**Passage provided:**

By QUINTON SMITH/YachatsNews
YACHATS – The Yachats city council has adopted seven focus areas and goals to guide work for itself and city staff during 2025 and plans quarterly meetings to check in to see how they’re doing.
The focus area and goals are:
- Infrastructure: Achieve water sustainability;
- Livability: Provide safe access to and use of city infrastructure, parks and trails;
- Housing supply: Identify ways to expand the housing supply and diversify housing options;
- Environmental stewardship: Be environmentally aware in the city does;
- Fiscal sustainability: Effectively manage and plan for the city’s financial needs;
- Public awareness: Deliver efficient, effective and transparent municipal services; and
- Alignment: Synchronize and update city policies and administrative rules; and
The council finished working on the goals during a two-hour workshop Wednesday morning and approved them during its regular monthly meeting Wednesday afternoon.
The goals for 2025 come after the first formal set in 2024 during the second year of mayor Craig Berdie’s first term and the first year of Bobbi Price as the city manager.
Behind each goal are a number of specific action items that councilors and Price worked on to try to reach the goal. And, each priority area is assigned a councilor to monitor the work.
For example, under “Infrastructure” the council listed five things the city should do to help meet that goal. These were:
- Work to calculate the amount of water needed for resiliency and housing expansion;
- Plan and find money for a new reservoir while creating middle-income housing;
- Implement a street rehabilitation plan and communicate that to the public;
- Reduce the amount of wastewater getting into the sanitary sewer system, and
- Develop plans and calculate the cost of public works storage and emergency shelter on land the city bought last year near the water treatment plant.
Under the “Livability” goal, the council listed six things the city should do to help meet that goal. These were:
- Continue pursuing traffic calming measures and pedestrian safety with the Oregon Department of Transportation;
- Evaluate the effectiveness of code enforcement and public safety programs;
- Review existing ordinances related to loitering, dogs, and camping;
- Develop a park plan for the Landmark property and reapply to the state for the estuary boardwalk grant;
- Establish and fund a public art initiative to encourage local artists to submit ideas for public art projects; and
- Begin implementing the civic campus master plan.

“It’s very intentional,” Berdie told YachatsNews on Thursday, who said Price asked for clear, concise goals to guide the work of she and city staff. “It does flow — from the council to the city manager and then to the staff. It helps allocate resources.”
Another reason for the goals, Berdie said, was so the council and staff can better attempt to keep its focus “and try not to get distracted by a lot of extraneous stuff.”
It was Price who Wednesday suggested – and the council agreed — quarterly workshops to check in as to how the city was doing and whether goals and the associated work needed to be adjusted or changed.
“Then we can evaluate ourselves and see how we’re doing,” Berdie said, while adding that it’s hard to accomplish all of the goals and tasks in one year.

**Brief 1:** In the article on the Yachats city council's 2025 goals, who suggested holding quarterly workshops to check on progress?
**Brief 2:** Carry on the article about the Yachats city council's 2025 goals from its last paragraph.

**Record excerpts:**
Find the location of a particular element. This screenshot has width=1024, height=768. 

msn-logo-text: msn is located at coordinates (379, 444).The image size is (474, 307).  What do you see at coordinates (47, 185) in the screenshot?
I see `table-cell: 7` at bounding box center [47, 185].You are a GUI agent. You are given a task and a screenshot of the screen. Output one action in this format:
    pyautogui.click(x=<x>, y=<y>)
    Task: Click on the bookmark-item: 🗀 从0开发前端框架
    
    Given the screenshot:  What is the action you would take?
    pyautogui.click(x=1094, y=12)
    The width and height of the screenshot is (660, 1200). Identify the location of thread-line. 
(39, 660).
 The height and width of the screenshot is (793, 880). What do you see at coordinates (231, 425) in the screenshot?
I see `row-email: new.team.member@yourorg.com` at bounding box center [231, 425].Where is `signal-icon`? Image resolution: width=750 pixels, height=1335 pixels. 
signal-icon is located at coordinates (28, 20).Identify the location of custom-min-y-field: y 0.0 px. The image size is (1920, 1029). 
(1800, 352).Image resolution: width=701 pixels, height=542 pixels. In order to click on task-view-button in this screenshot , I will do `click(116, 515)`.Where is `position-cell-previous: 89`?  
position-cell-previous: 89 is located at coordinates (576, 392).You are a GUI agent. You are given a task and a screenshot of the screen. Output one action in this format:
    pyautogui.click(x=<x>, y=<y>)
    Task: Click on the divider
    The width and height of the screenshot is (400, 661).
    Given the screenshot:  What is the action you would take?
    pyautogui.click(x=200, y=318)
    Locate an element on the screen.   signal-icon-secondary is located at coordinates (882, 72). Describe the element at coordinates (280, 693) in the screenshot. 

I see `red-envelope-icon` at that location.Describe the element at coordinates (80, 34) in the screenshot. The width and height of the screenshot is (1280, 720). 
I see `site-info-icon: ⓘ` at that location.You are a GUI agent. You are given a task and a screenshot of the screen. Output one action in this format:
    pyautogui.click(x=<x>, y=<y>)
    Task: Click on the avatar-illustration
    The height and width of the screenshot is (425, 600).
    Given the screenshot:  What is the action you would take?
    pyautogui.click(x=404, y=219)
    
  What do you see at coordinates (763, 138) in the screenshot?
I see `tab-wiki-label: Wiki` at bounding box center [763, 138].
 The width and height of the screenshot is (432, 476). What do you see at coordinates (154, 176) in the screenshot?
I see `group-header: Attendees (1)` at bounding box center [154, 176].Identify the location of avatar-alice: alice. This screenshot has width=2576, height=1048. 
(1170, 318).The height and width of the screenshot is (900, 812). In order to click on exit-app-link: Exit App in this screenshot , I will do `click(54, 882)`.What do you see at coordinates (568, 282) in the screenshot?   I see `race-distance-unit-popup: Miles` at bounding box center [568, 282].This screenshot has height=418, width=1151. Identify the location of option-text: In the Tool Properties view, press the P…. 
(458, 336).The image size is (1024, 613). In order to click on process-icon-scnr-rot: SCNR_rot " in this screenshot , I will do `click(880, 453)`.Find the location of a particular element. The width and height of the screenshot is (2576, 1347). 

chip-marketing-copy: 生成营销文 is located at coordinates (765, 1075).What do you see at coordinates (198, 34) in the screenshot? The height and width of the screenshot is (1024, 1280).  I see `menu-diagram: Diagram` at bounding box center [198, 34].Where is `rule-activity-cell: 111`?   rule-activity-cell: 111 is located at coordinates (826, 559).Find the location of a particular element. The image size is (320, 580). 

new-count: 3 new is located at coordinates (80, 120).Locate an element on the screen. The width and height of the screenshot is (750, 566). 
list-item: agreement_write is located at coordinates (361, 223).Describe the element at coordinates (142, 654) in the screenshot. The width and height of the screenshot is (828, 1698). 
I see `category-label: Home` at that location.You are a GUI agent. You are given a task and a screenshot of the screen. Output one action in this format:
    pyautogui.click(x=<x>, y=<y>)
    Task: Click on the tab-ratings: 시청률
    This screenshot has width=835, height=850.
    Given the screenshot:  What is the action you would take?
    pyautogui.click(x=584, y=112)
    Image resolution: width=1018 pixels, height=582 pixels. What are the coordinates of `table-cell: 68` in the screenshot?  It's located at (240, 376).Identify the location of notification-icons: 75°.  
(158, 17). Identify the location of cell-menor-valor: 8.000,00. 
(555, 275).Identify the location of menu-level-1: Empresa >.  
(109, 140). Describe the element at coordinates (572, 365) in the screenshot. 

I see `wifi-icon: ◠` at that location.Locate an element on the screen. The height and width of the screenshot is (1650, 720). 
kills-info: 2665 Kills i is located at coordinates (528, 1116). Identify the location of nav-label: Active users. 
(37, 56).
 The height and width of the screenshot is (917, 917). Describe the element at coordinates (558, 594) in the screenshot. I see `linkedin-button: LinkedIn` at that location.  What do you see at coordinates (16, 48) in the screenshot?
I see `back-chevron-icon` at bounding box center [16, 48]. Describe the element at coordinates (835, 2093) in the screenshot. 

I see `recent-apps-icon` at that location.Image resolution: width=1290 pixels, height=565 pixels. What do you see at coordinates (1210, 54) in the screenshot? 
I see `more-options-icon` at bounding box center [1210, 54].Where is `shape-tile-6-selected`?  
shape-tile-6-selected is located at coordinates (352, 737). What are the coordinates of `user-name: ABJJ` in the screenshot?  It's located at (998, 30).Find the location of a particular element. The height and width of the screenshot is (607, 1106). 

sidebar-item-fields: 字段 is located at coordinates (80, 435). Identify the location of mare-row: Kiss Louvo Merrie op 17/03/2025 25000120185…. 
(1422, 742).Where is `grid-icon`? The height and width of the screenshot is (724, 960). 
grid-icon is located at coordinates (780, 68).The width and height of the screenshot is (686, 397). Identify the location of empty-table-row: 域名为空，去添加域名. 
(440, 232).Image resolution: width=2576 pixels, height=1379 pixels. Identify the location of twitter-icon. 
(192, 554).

**Answer box 1:** City manager Bobbi Price.

**Answer box 2:**
In other business Wednesday, the council:
- Heard from local resident Dan Stein who is trying to start a “Strong Towns” group in Yachats, which met for the first time Wednesday. Stein described it as a “grassroots effort to identify needs and help solve them.” Berdie encouraged group members to apply to join the city’s many commissions or committees and get involved that way;
- Heard a presentation from Dave Larmouth of Dahl Disposal on a new, more standardized statewide recycling system that will be paid for in part by manufacturers of recyclable material and agreed to support the effort;
- Agreed to use a model flood plain ordinance recommended by the state of Oregon and the Federal Emergency Management Agency as an interim step until more permanent rules are developed. The rules, which affect 6-8 properties in the Quiet Water subdivision along the Yachats River, will still need a hearing by the Planning Commission before returning for the council’s final approval.
Geesh, what happened to all the work we started on searching for solutions to the huge parking issues around Yachats? A frustrated local. Katrina
Agreed. I have lived off and on in Yachats for over 20 years as you know. And mainly have been a south Lincoln county resident for the majority of that time. The parking issue has deterred me from coming and patronizing local businesses quite often.
Additionally, as someone that was recently involved with an environmental awareness event (11th year) at the Commons, there was an unfortunate amount of miscommunication with the venue being reserved from the gym to the kitchen. I hope feedback was heard and creative solutions will be discovered. I am a part of another event coming up there that is also locally environmentally geared and I hope that the same issues don’t repeat.
I certainly love your village and I’m glad that I have had opportunity to call at home and have known some of the residents there since I was just a silly kid visiting back-and-forth from the East Coast. I do see some changes implemented that look good on paper and I hope that everyone’s hearts are in the right place.
The City knows they can’t achieve water sustainability while at the same time trying to build and attract more people to the town, especially at the time of year the water resources are lowest.
Buying water from other districts is by its very definition, not sustainable.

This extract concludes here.